2.息を吐きつつ、膝を伸ばしたままゆっくりと両手を上げます。
3.脚を上げるのが辛いと感じたら、手で床を押しながら行います。
4.呼吸を続けながら、ゆっくりと降ろします。
5.2~4までの動きを、十~二十回繰り返します。

マラソン腰痛の予防と対策

腰痛予防2つ

1.ウォーミングアップとクールダウンをちゃんと行う

走る前後には、ストレッチを必ず実施しましょう。

腰を反らせる、回す、前屈をするといった内容も効果があります。

腰回りの筋肉は、お尻や太ももと繋がりがあるため、下半身全体にストレッチをかけるのが大切です。

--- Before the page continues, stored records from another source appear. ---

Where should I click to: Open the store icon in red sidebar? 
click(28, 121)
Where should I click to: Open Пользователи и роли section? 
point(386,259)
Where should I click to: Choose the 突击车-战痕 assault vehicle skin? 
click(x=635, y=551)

特に運動をした後のストレッチは念入りに行い、疲れを残さないように気を付けましょう。

2.栄養補給とバランスを見直す

筋肉の発達にはタンパク質を摂ることが重要と考えている方もいるでしょう。

しかし筋肉の発達にはタンパク質だけでなく、骨の強化にも繋がるカルシウム、マグネシウム、疲労回復に必要となるビタミンB群・ビタミンCなども意識して摂ることで、腰痛を予防することができます。

腰痛が起きた時の対策4選

1.腰痛ベルトを使う
腹部や腰に巻くタイプのベルトを使用して、痛みを和らげるという手段があります。
しかし補助的なものなので、腰痛の治療にはならないので気を付けましょう

2.衝撃吸収性のあるインソールを使う
マラソンは足裏に受ける衝撃が腰に伝わりやすい競技です。
長距離を走るとなると、衝撃が腰に溜まり続け、その結果腰痛を引き起こす可能性があります。

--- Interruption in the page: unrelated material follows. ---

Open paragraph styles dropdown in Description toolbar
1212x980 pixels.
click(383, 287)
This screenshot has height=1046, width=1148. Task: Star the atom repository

衝撃を吸収するインソールを足に入れることで、足裏への衝撃を減らし、腰痛予防に繋がります。

3.オーダーメイドの靴を作る
販売されている靴は大勢の方に足に合うように作られていますが、確実にぴったり合うものはありません。

一人ひとりに足の形には特徴があるため、オーダーメイドで靴を作ることで正しいランニングフォームをサポートします。

4.休憩をする
長時間の座り仕事や、立ち通しの状態が続いた日など、明らかに疲労が溜まっている場合は、適度に休憩をはさみながらマラソンに取り組むのが大切です。
疲労が残ったまま走ると、腰痛とフォームの悪化を引き起こします。

まとめ

1.マラソンで腰痛になる5つの原因

2.おすすめストレッチ6選腰痛を予防しよう

3.マラソン腰痛の予防と対策

 

マラソンも適度にやれば、健康維持にも繋がり、ダイエットにもなります。

他にも走ることで忍耐力が養われたり、記録への挑戦を楽しみもマラソンを続ける意欲にもなるでしょう。

あなたもマラソンに挑戦してみてはいかがでしょうか。